2° Principaux points de la doctrine sociale de Zwingli. — 1. Travail et propriété. — a) Par réaction contre le mercenariat et l’usure, Zwingli revient à la valeur économique fondamentale : le travail. Et par là, il entend de préférence le travail agricole ou paysan (C. R., i, 392, 7). Ce faisant, il se souvient de ses origines, en même temps qu’il exploite certains thèmes chrétiens, empruntés à la Bible ou aux Pères. Le travail est peccati pœna (Sch.-Sch., vol. v, p. 18) ; il a une valeur ascétique individuelle (C. R., ii, 547, 12 ; ni, 106, 21) ; plus d’ailleurs que sur cet aspect, Zwingli insiste sur la joie au travail (C. R., ii, 247, 30 ; Sch.-Sch. , vol. vi, t. i, p. 269). Il a aussi valeur sociale et charitable comme moyen de subsistance et de bienfaisance (C. R., ii, 546, 23 ; iii, 384, 29).

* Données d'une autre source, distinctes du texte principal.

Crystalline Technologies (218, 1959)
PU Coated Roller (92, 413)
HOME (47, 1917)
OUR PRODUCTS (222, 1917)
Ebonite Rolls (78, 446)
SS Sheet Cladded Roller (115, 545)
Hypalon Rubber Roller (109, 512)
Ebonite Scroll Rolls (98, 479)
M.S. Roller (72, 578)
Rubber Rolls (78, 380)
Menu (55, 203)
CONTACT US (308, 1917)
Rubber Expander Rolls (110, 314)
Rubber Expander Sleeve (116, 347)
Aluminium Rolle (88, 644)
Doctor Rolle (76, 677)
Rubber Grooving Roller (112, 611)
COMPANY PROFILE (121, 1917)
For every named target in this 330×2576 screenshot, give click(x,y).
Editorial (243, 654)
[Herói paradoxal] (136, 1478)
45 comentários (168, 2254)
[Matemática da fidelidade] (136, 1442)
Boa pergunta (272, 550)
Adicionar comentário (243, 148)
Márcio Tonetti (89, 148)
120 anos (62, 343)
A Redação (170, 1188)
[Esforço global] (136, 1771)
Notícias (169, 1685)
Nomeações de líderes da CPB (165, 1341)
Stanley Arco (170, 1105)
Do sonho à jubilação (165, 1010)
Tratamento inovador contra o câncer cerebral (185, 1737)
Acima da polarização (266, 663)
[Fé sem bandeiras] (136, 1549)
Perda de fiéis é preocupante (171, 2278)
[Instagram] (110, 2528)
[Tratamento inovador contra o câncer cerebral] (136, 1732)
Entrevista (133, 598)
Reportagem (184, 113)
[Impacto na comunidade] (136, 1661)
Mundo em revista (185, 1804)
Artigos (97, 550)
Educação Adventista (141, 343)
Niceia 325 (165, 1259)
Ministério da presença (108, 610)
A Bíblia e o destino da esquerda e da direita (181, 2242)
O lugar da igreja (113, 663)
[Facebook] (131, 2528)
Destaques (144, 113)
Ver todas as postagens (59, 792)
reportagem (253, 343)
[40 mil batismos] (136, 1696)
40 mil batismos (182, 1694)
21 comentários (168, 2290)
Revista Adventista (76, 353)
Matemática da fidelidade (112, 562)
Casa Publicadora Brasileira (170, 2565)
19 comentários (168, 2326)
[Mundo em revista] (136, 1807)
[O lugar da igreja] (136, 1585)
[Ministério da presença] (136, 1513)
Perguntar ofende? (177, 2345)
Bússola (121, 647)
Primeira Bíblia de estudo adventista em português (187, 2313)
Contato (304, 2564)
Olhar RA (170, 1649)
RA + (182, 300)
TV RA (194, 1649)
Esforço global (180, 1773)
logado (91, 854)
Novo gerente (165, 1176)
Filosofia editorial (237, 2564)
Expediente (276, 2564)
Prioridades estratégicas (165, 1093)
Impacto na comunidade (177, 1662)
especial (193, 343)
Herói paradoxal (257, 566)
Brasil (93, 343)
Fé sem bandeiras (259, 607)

Zwingli est ici strictement traditionaliste ; il manque à sa conception « le caractère rationnel, méthodique de l’éthique calviniste de la profession (Berufsethik) » (P. Meyer, Zwinglis Soziallehren, p. 47). Son originalité s’avère seulement en ceci qu’il met le travail de l’homme en relation avec l’activité divine ; de ce chef, la créature devient comme l’instrument de Dieu dans la production de valeurs nouvelles. « Et pour couronner le tout : fruit et croissance suivent la main assidue du travailleur, comme au début de la création toutes choses par la main de Dieu reçurent vie. Ainsi, parmi les choses extérieures, le travailleur est plus semblable à Dieu que quoi que ce soit au monde » (C. R., iii, 107, 1 sq.).

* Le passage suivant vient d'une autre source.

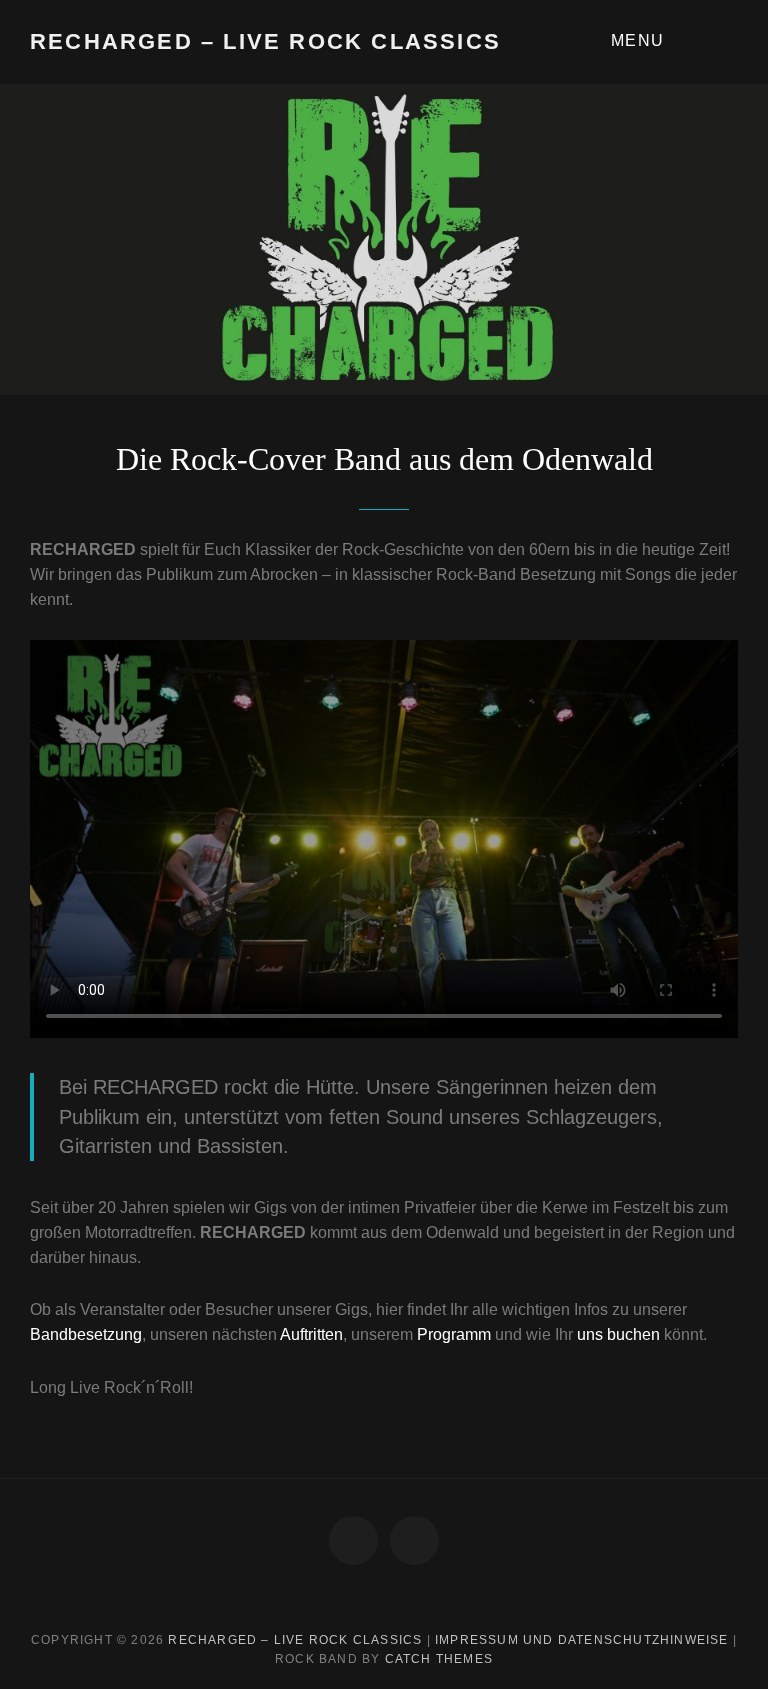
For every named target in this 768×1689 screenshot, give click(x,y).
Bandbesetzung (86, 1334)
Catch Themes (439, 1659)
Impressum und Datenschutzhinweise (582, 1640)
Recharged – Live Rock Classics (265, 41)
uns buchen (618, 1334)
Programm (456, 1334)
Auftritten (311, 1334)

b) Zwingli a plus de peine à adopter à l’égard de la propriété une attitude aussi positive. Finalement cependant, il se rallie à une vue qui est symétrique de celle que nous avons exposée concernant l’autorité.

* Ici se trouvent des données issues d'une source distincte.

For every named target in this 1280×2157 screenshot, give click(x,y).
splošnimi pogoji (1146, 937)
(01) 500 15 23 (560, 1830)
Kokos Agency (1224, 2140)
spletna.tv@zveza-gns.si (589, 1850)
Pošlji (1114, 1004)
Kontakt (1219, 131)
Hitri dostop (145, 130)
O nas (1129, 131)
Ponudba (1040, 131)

La propriété privée est un mal qui résulte du péché (C. R., ii, 511, 9). Cependant Dieu l’a sanctionnée, en l’entourant de sauvegardes : ce sont ses défenses qui sont de deux ordres : Tu ne convoiteras pas le bien d’autrui, ce qui déjà, implicitement, inclut son existence ; puis, ce commandement étant encore trop lourd à la faiblesse humaine : Tu ne prendras pas le bien d’autrui (ibid., ii, 490, 9 ; 511, 18). Dès lors la propriété privée peut se réclamer d’une institution positive de Dieu qui suffît à la légitimer. Cependant cette légitimation n’est complète que si l’on fait appel à une autre considération : si Dieu sanctionne la propriété privée, c’est seulement en fonction de la société humaine qui, sans elle, péricliterait et tomberait dans le désordre et l’anarchie ; de son propre point de vue, de même qu’il donne aux hommes libéralement et gratuitement la terre et ses fruits, il entend qu’ils imitent son geste, se réglant du moins quant à l’usage sur sa volonté (C. R., ii, 490, 21 ; 515, 19 sq. ; 516, 10). Toute dérogation à cette règle est coupable à ses yeux, alors même qu’elle ne serait pas châtiée par la loi civile.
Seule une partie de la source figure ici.